THE EXERCISE:
Rewrite the lines below, changing "Connection" to "Network" and leaving everything else as it is. Leave the pictures out.

INPUT ROWS:
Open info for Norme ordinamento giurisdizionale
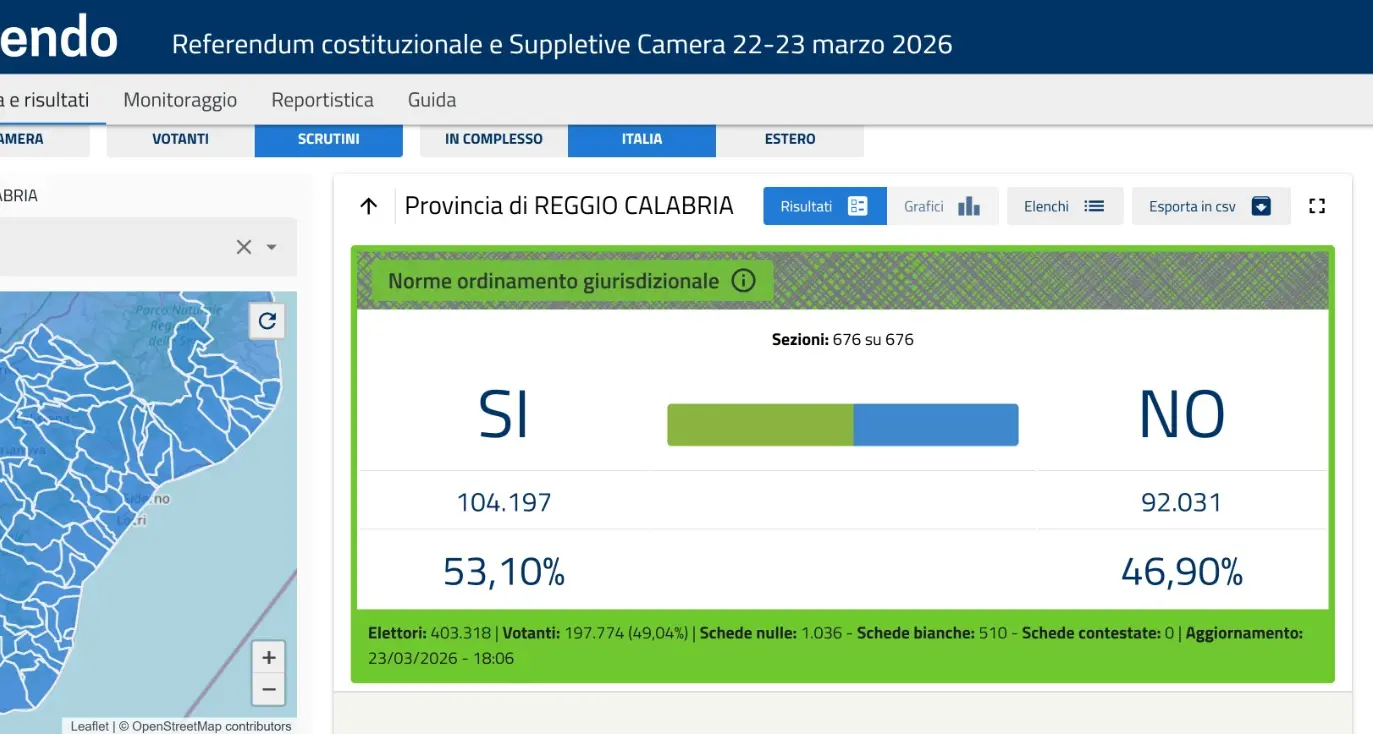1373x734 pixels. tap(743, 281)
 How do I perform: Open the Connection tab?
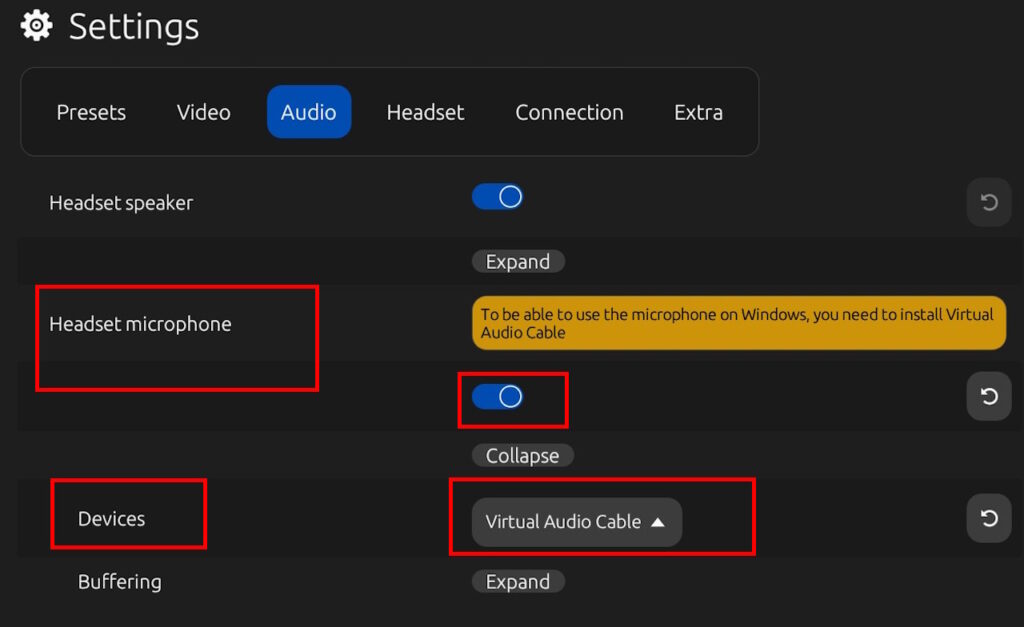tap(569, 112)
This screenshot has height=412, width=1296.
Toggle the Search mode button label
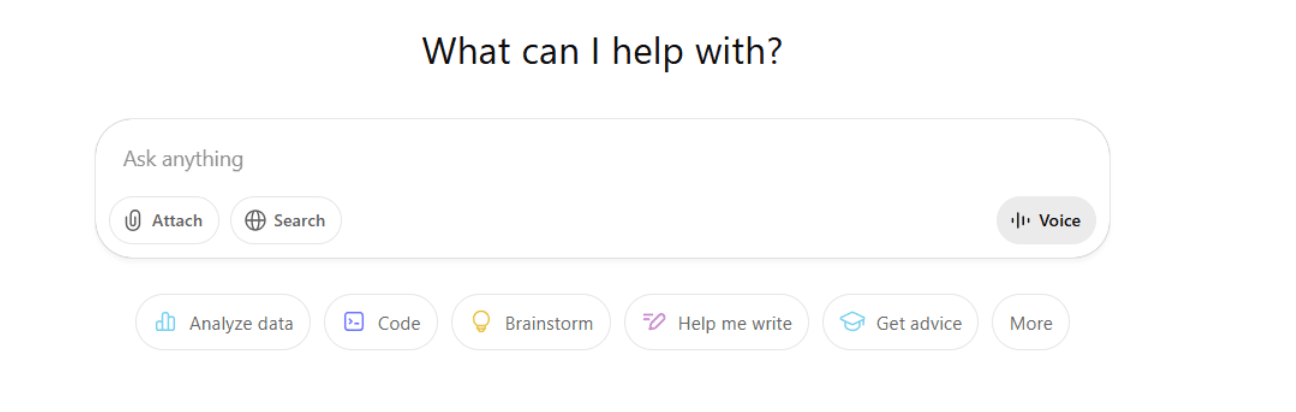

RESPONSE TO THIS TASK:
Open info for Norme ordinamento giurisdizionale
1373x734 pixels. tap(743, 281)
 How do I perform: Open the Network tab?
tap(569, 112)
This screenshot has height=412, width=1296.
Toggle the Search mode button label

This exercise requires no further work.